Il suo appello però non aveva raccolto consensi nemmeno in città, né da parte della popolazione, che l’ha contestato chiamandolo “buffone” e invitandolo ad andarsene, né dall’amministrazione cittadina. “Questo è l’edificio simbolo del nostro paese e sapere che deve essere demolito fa male” aveva chiarito davanti alle transenne Filippo Marvelli, assessore ai Lavori Pubblici di Sant’Agostino. Tuttavia per la giunta non c’era altra possibilità se non demolire tutto, perché le condizioni dello stabile, di terremoto in terremoto, erano sensibilmente peggiorate. Il palazzo non solo presentava un vistoso squarcio sulla fiancata, ma era completamente fuori asse, sbilanciato in avanti e “a rischio crollo” avevano detto gli esperti. Quindi da abbattere per recuperare il centro storico.

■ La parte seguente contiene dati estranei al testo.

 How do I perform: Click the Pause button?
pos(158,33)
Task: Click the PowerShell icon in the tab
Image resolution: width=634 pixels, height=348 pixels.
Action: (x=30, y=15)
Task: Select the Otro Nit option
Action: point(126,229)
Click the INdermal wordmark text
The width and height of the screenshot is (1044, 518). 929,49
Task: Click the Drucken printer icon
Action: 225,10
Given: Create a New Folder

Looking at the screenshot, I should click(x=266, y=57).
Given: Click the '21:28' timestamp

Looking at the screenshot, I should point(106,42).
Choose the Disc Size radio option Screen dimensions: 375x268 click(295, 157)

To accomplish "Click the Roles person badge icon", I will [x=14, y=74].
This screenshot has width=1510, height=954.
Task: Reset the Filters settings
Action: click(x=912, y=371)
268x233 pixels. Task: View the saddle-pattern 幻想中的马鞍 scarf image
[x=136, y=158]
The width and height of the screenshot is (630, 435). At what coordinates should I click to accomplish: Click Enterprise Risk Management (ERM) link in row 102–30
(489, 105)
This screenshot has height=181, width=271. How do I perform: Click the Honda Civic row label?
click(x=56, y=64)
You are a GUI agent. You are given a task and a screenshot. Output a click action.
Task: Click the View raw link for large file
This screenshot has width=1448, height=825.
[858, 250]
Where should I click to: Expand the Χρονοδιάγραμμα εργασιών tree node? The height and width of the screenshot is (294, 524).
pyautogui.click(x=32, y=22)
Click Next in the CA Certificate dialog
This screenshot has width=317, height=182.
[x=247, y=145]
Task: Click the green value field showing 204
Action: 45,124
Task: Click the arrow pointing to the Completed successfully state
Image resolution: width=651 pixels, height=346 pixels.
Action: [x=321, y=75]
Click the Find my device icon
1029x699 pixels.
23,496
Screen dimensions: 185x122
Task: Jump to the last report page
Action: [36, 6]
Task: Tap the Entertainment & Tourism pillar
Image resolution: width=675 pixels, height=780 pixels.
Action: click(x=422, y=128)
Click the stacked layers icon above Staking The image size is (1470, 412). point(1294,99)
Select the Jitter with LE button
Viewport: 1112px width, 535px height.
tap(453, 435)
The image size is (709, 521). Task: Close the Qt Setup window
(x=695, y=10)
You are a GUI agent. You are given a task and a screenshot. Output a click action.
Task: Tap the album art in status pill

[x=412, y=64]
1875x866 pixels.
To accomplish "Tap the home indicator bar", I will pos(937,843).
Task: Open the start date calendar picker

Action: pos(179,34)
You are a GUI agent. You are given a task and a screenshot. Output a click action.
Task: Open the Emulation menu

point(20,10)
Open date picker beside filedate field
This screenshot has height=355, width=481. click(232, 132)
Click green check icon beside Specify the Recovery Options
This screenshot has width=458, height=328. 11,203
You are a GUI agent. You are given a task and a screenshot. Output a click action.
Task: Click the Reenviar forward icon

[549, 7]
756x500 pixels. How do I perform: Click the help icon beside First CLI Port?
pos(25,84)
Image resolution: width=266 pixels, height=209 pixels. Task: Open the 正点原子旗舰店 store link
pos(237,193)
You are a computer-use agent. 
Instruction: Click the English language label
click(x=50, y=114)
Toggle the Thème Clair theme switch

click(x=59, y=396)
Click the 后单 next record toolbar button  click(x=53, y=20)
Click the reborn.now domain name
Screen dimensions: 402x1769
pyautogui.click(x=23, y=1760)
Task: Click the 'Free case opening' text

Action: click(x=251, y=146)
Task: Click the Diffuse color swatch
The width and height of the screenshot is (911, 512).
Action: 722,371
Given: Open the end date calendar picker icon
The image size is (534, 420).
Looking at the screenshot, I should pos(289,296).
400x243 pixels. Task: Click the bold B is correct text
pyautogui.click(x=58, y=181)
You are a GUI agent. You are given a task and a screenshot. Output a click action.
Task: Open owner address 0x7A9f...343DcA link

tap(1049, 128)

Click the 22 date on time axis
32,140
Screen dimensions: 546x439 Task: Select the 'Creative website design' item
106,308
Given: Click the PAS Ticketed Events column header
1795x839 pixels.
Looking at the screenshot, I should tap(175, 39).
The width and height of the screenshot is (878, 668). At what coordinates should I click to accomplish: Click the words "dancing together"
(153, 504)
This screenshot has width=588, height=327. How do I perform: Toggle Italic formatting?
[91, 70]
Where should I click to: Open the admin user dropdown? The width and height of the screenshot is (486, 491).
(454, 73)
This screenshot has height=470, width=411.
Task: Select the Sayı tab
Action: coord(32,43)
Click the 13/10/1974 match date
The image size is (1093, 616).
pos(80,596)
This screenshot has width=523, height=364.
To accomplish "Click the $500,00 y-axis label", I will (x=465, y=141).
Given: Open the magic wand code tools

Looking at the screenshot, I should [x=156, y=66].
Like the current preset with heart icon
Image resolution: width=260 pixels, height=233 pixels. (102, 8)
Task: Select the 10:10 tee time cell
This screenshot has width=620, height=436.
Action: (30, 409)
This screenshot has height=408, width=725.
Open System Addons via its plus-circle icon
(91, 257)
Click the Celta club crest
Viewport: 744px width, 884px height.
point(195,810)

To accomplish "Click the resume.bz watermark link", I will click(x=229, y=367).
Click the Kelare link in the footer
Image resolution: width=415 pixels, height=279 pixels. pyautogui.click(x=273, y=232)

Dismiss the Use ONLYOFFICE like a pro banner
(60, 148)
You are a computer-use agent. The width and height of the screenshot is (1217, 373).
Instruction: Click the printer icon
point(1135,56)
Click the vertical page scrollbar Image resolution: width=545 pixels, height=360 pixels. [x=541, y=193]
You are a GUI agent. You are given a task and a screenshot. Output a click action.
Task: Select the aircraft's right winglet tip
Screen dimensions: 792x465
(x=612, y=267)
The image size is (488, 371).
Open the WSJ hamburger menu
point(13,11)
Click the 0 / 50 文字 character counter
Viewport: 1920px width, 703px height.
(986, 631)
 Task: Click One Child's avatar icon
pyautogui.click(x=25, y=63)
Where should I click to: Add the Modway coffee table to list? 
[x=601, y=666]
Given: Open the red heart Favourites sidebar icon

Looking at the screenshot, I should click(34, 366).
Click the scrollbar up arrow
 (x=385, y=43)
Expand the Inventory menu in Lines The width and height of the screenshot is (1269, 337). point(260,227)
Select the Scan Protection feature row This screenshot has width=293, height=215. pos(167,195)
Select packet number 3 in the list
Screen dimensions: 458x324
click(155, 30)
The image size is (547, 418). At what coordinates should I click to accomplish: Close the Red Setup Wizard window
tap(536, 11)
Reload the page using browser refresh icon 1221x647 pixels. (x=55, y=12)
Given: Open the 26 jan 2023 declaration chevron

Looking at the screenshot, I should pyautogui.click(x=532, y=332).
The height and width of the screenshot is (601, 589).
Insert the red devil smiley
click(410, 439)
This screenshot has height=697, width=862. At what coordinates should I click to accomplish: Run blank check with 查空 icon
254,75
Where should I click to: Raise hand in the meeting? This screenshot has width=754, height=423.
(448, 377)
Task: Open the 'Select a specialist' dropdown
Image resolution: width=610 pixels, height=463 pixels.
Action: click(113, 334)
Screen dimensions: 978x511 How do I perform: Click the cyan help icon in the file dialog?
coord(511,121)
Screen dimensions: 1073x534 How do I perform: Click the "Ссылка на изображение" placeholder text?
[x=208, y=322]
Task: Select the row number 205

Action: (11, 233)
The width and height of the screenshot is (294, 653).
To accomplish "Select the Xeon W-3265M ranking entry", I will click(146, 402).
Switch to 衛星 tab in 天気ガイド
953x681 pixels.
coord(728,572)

“E’ evidente che se non ci fossero i barbari queste cose non accadrebbero – aveva ribadito Sgarbi minacciando provvedimenti legali – E se persino i sovraintendenti o gli assessori sono d’accordo, figuriamoci un popolo che si diverte come a una festa davanti alla distruzione”.

Ora sarà il tribunale a decidere se la demolizione è stata “un atto contro la legge”, come l’hanno definita Sgarbi, Salvatore Settis, Tommaso Montanari e la sezione regionale dell’Emilia Romagna di Italia Nostra, che in un ultimo tentativo di preservare il palazzo avevano contattato il ministero dei Beni Culturali e denunciato pubblicamente il programmato abbattimento dello stabile storico con la dinamite, o se era davvero l’unica scelta possibile.

In città, tuttavia, nonostante il rammarico dovuto alla perdita di un simbolo, di un luogo storico dove in molti si erano sposati, teatro della vita cittadina, si guarda al futuro. “Il Municipio non è stato demolito per farci un centro commerciale – commentano i residenti di Sant’Agostino – ma qui è tutto chiuso, i negozianti come fanno? Come fa la città a riprendersi se rimane deserta?”